Morning fasting blood samples were taken from a peripheral vein and collected into ethylenediaminetetraacetic acid (EDTA) tubes. Samples were stored at 4 °C for 3 h before centrifugating at 3000 r/min at room temperature for 20 min. The supernatants were separated and stored at − 80 °C until further analyses.

Before further analysis, the samples were thawed at room temperature. 100 μL serum was extracted and mixed with 400 μL methanol. The mixture was vortexed for 5 min and then centrifuged at 13000 r/min for 15 min. 400 μL of supernatants were then taken for UPLC-MS analysis.

UPLC-MS analysis

UPLC-MS analysis was performed using a Waters ACQUITY system (Waters Corporation, Milford, USA) combined with a Thermo Scientific high-resolution mass spectrometer (MS) system (Thermo Fisher Scientific Inc., San Jose, USA). C18 column (Acquity UPLC BEH C18–2.1 × 100 mm, 1.7 μm) was used to achieve the separation purpose. 0.2% formic acid solution was used for mobile phase A, pure acetonitrile was used for mobile phase B. Linear gradient elution methods was used for separation. Each sample was injected three times with 5 μL on each occasion. The temperature of the column oven was held at 40 °C and the flow rate was controlled at 0.4 mL/min. Both positive and negative ion mode was applied for data collection of MS.

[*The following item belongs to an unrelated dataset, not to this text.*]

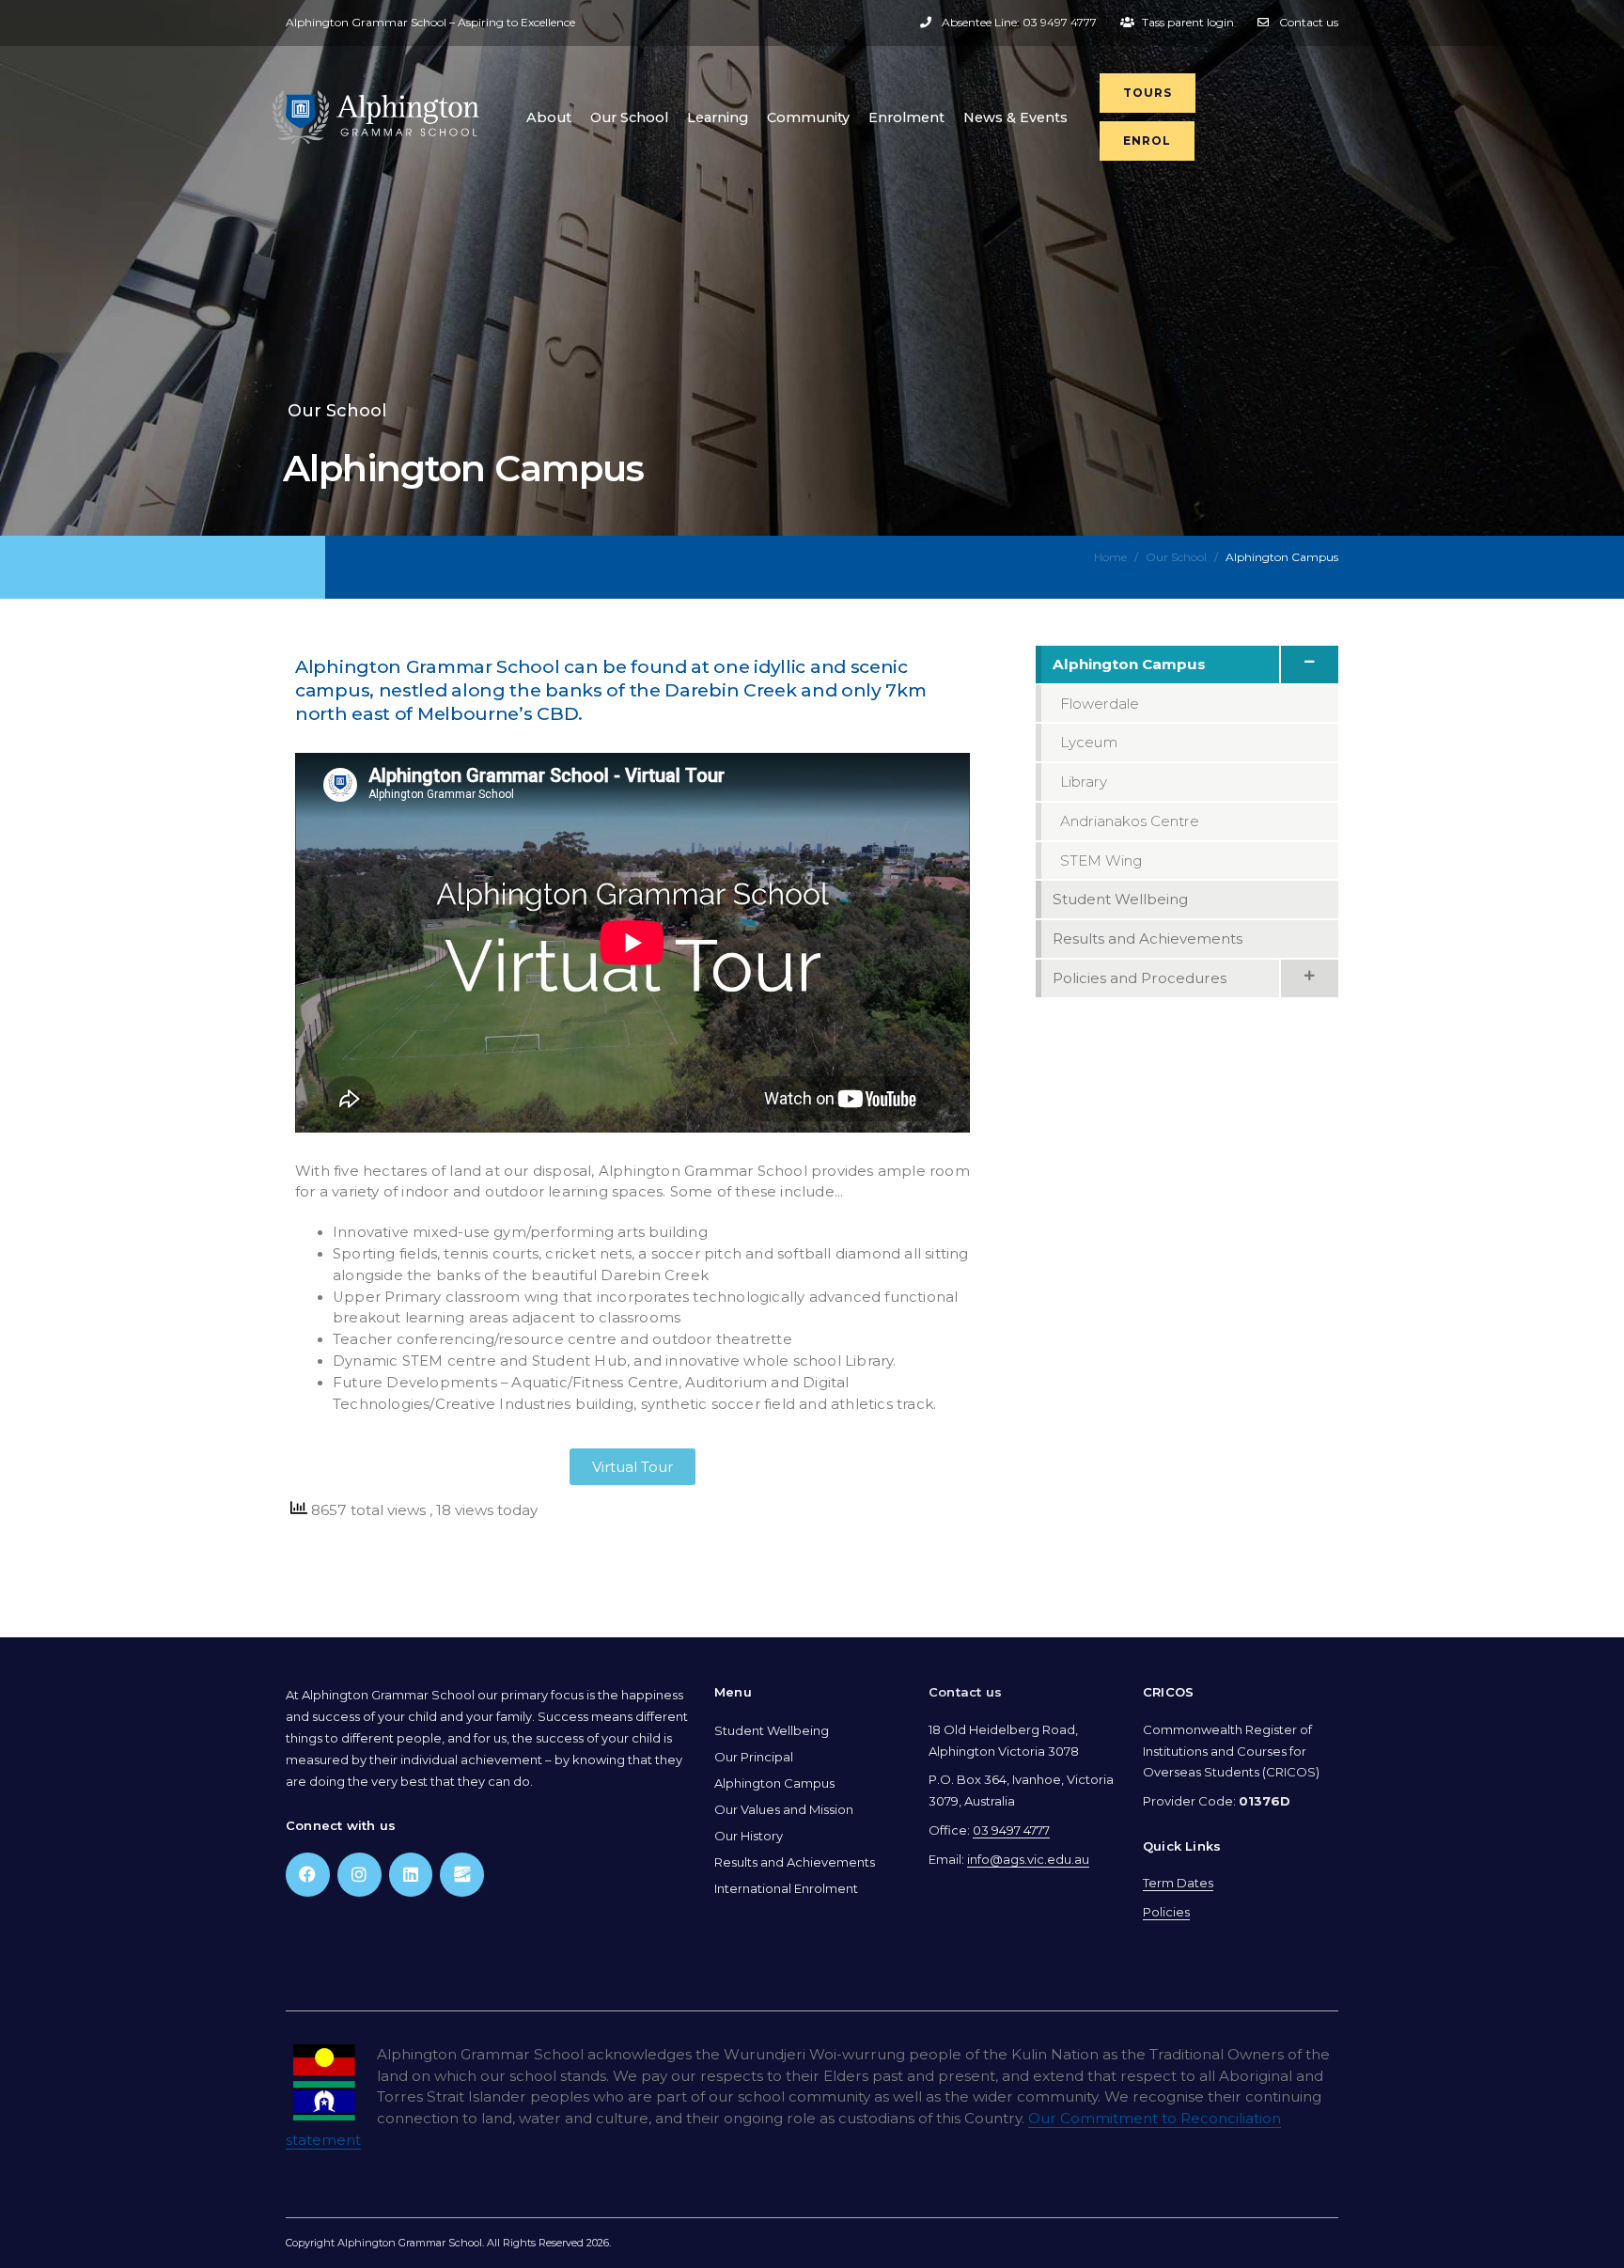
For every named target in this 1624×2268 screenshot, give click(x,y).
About (548, 117)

Metabolites and Transcriptomic data analysis

MarkerLynx (Waters, USA) was used for peak finding, filtering and alignment in the original spectrums. SIMCA-P + 12.0 (Umetrics, Umea, Sweden) was used to perform statistical analyses between two groups such as principal component analysis (PCA) and orthogonal partial least squares (OPLS). MedCalc® Version 11.4.2.0 software was used to plot the receiver operating characteristic curve (ROC) analysis. The differential metabolites statistic analyses were carried out by SPSS 16.0. Metabolites were mapped to the KEGG (Kyoto Encyclopedia of Genes and Genomes Database) [31] and HMDB (The Human Metabolome Database) [32]. Transcriptomic data GSE69787 was acquired from GEO (Gene Expression Omnibus) platform [33]. R project [34] was used to ascertain the differentially expressed metabolites and genes. Volcano plot and heatmaps were also carried out through R project.